Luca Garulli said...

Hi Jerry,
theorically you don't need to write data to disk. If you have a cluster with 10 nodes distributed around the world the probabilities that all 10 nodes crash at the same time is really remote.

This is the theory. In the practice you need to write data in a persistent way for many other reasons:
- mantainance: sometime your objects/data changes and migrate them while the servers are running could be hard (or impossible)
- reporting: if you store data in a common RDBMS you can use the most famous reporting tool that work on top of a ODBC/JDBC driver
- psycologic? :-)

bye,
Luca Garulli

Jerry Lam said...

Hi Ari,

Thanks for your sharing.Based on what you said and if I understand correctly, Terracotta provides the scalability, the performance and ACID without compromising availability.

One question remained is that how can Terracotta provides all these nice properties at the same time? I mean the CAP theorem states that you can only have 2 of them (CAP: consistency, availability and partition tolerant) for a reliable distributed system. How can Terracotta provides all three properties at no cost (if there are some hidden costs)?

Cheers~

Jerry

Ari said...

Jerry: We provide CA - Consistency and availability. Partition-tolerance means that you can survive when the network is down and run autonomously, resolving conflicts later. We cannot.

--Ari

Mickey Alon said...

Ari,
thank you for changing the "shut-up" to "Please be quiet", let's try to keep the discussion on a professional level.
Now to your point (@see WHAT!?!?!?!)
Yes we don't block the user when a back-node fails instead we start a new one immediately. You can have more then one backup to reduce the chances for failure in that case as well.

With in-memory technology using any synchronous calls to disk is a bad idea. Relying on disk for high availability makes things even worse. We assume that machines and disks! can crash completely, we rely on pure commodity hardware setup and we don't rely on third party database (+the extra cost associated with its support) to maintain our in-memory reliability. This enables us to be elastic. In our case a backup can start on completely new machines without relying on any shared disk storage.

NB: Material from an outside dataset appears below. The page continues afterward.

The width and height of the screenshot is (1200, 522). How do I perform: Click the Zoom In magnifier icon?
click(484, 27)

As a side note in earlier versions we used to throw an exception in such an event but through the experience with our users we learned that non of them turned this feature on from the reason I mentioned earlier and decided to drop it entirely. If you would look at all other in-memory data-grid solution you'll find that they do pretty much the same thing.

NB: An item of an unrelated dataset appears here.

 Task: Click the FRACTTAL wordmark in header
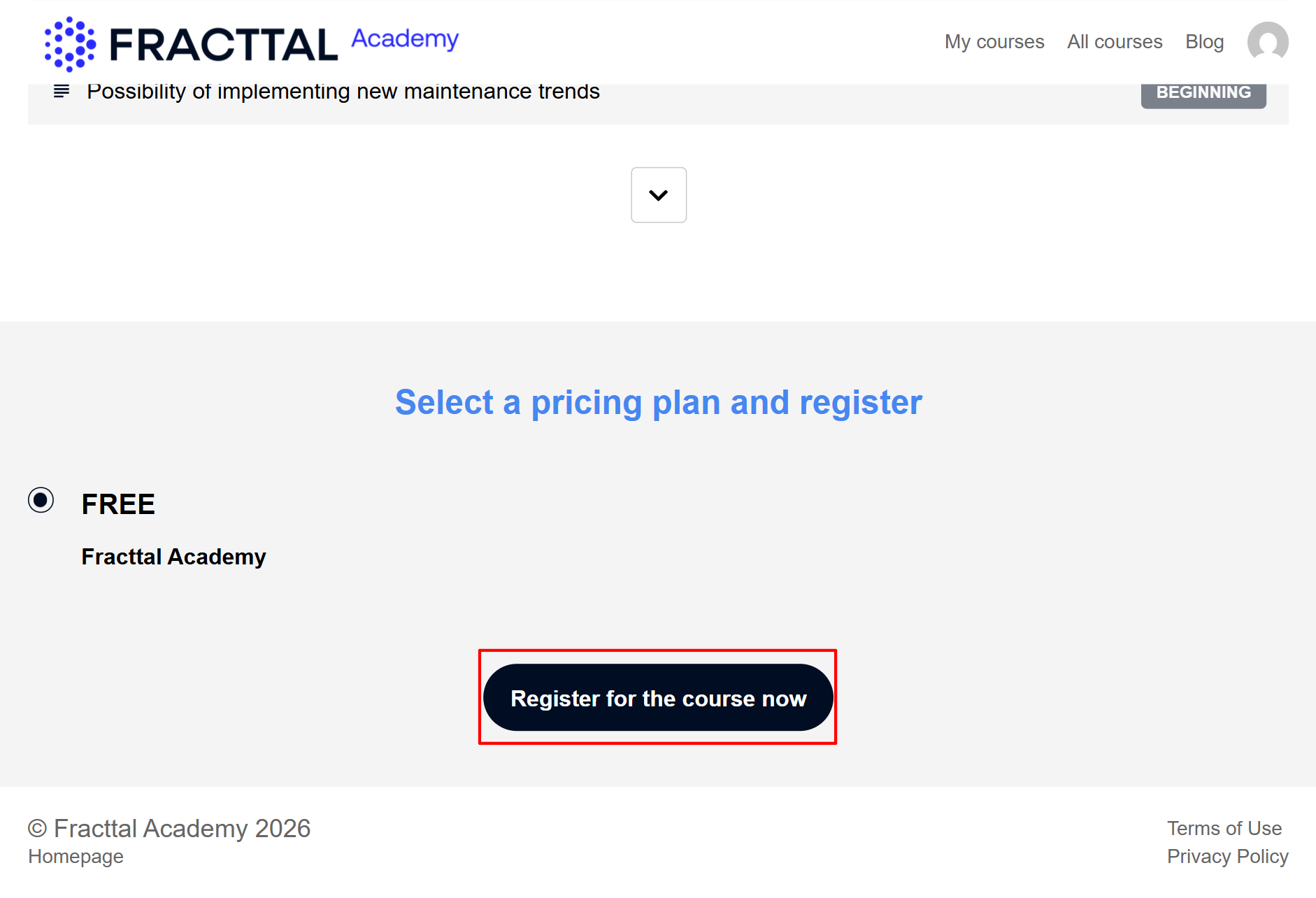pyautogui.click(x=224, y=45)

I would doubt that Any of your users choose to turn synchronous write to disk on as the performance penalty diminish the value of having solution like Terracotta in the first place.

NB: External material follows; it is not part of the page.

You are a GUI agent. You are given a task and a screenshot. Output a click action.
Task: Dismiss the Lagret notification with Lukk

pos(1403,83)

In other words I would argue that having more options to deal with pure memory based reliability fits better in the realm of large scale deployment then relying completely on synchronous filesystem.

and lastly, with GigaSpaces you can register to cluster state change notification + you have the "admin API" that gives you the power to completely handle the cluster in 2 lines of code...

Anonymous said...

It was extremely interesting for me to read the post. Thanks for it. I like such topics and anything that is connected to them. I would like to read more soon.

Ari said...

Mickey,

Pretty much everything you claim about our product in your follow up post is wrong. BTW, please please please keep telling your prospects during sales meetings that we require shared storage. Great tactic to lie to people there ;)

BTW, I wonder what all these misleading statements suggest about your claims for your own product ?!?